"Lewis laments the mentality of "Presentism," of provincialism in time, that plagues modern imaginations.
"How has it come about that we use the highly emotive word 'stagnation,' with all its malodorous and malarial overtones, for what other ages would have called 'permanence'?...Why does 'latest' in advertisements mean 'best'?""Lewis argued that this preoccupation with the present (and indifference to or suspicion of the past) was a function of living with so much technology
"I submit that what has imposed this climate of opinion so firmly on the human mind is a new archetypal image. It is the image of old machines being superseded by new and better ones. For in the world of machines the new most often really is better and the primitive really is clumsy.""He went on to argue that our assumption that everything is provisional and soon to be superseded - that we should live for the next thing rather than treasure and honor the permanent things - was the single aspect of modern life that detached us most thoroughly from all previous ages of history." (1)
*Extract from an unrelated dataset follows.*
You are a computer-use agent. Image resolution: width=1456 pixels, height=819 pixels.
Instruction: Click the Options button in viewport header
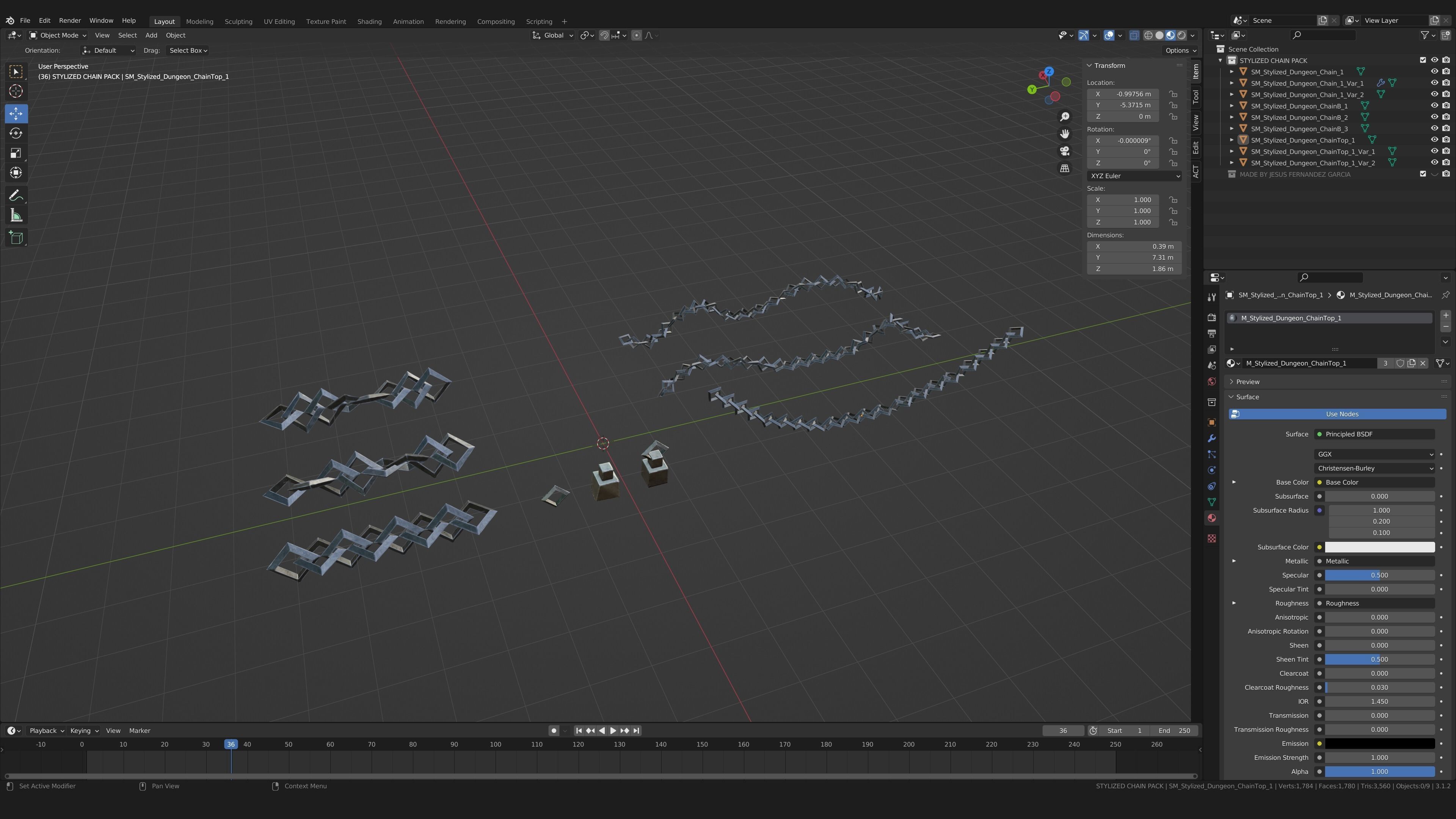1180,50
This view is particularly pithy when cross-referenced with a letter I read recently while reading Letters of C. S. Lewis. Lewis is responding to a letter from (I am not making this up) "The Society For The Prevention Of Progress" in May 1944:
"While feeling that I was born a member of your Society, I am nevertheless honoured to receive the outward seal of membership. I shall hope by continued orthodoxy and the unremitting practice of Reaction, Obstruction, and Stagnation to give you no reason for repenting your favour..." (2)Citation:
(1) Myers, Ken. Touchstone Magazine: Contours of Culture, "No Time Like the Present". May/June, 2011. Volume 24, Number 3. Pages 11, 12.
(2) Lewis, W. H., Editor. Letters of C. S. Lewis. Harcourt, Brace & World, Inc. New York. 1966. Page 204.